See, that’s the danger in making fiction out of Truth.  People can’t differentiate.  That’s why christchuns are so up in arms about The DaVinci Code… yeah, it’s just a story, but people don’t differentiate between fiction and reality when the fiction is about reality.   You can’t.  Especially if your itching ears WANT to hear what the fiction holds.  If you WANT to believe that all babies will be raptured, if you WANT to believe there are so many Christ-followers that it will throw the world into utter chaos, if you WANT to believe that the anti-Christ is a 20-something handsome young man with dark, brooding eyes… you end up sacrificing Truth for what your itching ears want to hear, and when reality comes, you weren’t looking for Truth and you miss it for the lie you bought.  THAT’S dangerous.  THAT’S selling the world a lie.

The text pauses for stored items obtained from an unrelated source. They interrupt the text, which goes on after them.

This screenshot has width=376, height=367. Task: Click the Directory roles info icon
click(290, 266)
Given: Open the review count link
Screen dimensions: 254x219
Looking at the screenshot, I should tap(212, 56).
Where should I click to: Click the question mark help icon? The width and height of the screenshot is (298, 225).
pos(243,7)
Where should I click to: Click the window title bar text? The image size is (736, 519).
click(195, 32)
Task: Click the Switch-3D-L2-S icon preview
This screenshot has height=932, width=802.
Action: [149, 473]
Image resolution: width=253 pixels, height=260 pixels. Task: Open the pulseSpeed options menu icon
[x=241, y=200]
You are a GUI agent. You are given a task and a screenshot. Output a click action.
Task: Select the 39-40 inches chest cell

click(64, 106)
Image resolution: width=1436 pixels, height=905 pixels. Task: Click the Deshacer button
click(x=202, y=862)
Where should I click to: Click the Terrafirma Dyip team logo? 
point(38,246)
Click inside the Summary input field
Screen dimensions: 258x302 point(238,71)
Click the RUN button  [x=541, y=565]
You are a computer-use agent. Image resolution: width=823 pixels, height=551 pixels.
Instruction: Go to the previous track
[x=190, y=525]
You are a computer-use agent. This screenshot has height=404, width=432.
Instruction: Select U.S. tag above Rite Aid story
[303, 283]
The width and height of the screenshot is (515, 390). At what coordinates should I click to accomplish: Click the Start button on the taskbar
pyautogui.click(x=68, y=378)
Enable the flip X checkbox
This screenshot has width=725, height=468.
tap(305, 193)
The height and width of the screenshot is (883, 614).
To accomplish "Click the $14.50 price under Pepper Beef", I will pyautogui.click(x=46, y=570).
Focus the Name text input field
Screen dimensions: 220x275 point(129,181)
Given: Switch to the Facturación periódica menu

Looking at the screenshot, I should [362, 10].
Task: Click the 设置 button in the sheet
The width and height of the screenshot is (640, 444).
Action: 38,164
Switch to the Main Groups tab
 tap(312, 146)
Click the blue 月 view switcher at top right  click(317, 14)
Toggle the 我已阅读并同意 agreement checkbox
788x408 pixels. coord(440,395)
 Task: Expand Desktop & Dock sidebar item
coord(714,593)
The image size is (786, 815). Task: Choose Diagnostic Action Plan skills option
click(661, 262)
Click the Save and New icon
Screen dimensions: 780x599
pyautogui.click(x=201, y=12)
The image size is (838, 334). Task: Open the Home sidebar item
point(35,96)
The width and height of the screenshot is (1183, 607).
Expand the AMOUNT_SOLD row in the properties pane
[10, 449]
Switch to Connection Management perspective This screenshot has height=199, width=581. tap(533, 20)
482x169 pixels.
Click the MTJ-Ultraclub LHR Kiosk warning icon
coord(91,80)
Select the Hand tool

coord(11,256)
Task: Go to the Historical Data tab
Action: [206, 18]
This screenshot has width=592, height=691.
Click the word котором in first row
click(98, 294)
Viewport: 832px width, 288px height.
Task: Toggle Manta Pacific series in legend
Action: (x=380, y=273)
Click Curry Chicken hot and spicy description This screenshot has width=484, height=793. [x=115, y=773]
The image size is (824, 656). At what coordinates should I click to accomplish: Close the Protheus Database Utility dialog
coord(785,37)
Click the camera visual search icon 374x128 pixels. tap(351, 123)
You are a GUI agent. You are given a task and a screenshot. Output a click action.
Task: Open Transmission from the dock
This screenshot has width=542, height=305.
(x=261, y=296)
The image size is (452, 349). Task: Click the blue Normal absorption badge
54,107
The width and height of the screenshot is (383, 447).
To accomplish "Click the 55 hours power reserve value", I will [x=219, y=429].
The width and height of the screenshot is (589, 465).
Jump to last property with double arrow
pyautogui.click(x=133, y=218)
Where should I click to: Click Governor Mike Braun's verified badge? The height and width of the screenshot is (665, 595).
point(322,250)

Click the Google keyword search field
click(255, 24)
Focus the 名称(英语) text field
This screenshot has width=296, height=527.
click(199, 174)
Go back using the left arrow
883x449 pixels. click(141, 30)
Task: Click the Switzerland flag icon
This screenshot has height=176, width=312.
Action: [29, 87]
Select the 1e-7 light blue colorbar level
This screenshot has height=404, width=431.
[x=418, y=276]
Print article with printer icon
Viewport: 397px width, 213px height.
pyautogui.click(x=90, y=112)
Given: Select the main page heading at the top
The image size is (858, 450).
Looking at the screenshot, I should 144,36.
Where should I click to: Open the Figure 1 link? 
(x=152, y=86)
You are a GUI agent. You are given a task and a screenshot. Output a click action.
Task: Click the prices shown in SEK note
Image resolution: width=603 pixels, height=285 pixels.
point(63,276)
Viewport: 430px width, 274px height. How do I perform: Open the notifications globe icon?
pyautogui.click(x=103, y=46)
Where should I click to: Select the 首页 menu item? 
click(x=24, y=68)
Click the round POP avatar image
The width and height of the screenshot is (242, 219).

And true, Christ-followers should know better.  They should be weaning themSELVES off the milk the church keeps them on, but it’s too easy to let religion spoon-feed them, and so they don’t grow, don’t strive, don’t fight, don’t learn, don’t chew… and don’t watch.  And sadly, that’s exactly where we are right now.  And I swear, it drives me out of my mind.  You can blame the church – and you’re right.  Pastors SHOULD BE spreading the word about the Truth.  But it’s YOUR responsibility, too… and nobody seems to want to wake up when I shake them.  I don’t understand it.

I suppose none of this makes a lick of sense, because I’m typing at 4am (now) and I’m sure my thoughts are about as coherent as mud… but I just had to say something.  Because if I’m RIGHT… if the Lord is putting the squeeze on my heart for a reason and it’s for real and I’m NOT psycho and insane and weird and over-mommed… then there’s a grimness ahead in the not so distant future that I can’t even begin to get my heart around.  And it’s because we’ve exchanged Truth for a pretty tale wrapped up in Hollywood eye candy that tells us what we want to hear.

I’m not actually writing on Left Behind per se in this post… we’re only halfway thru the first film, and believe you me, I’ll have a BLOG ENTRY on the movie when we’re done (in a day or two)… but I had to preface it with this.  Because I believe people need to be shaken awake.  The time is NOW.  There’s never before been an EU with a single leader given power thru a document numbered 666 with a draft in his hand for a 7-year international peace treaty with Israel’s name on the first dotted line.  And it’s dated January 2007.  So I’ll say it again.  The time is NOW.  Believe me or not.  It’s the Truth.  Regardless of what itching ears want to hear.

And with that, I’m calling it a night.  Or morning.  Whatever.  G’nite.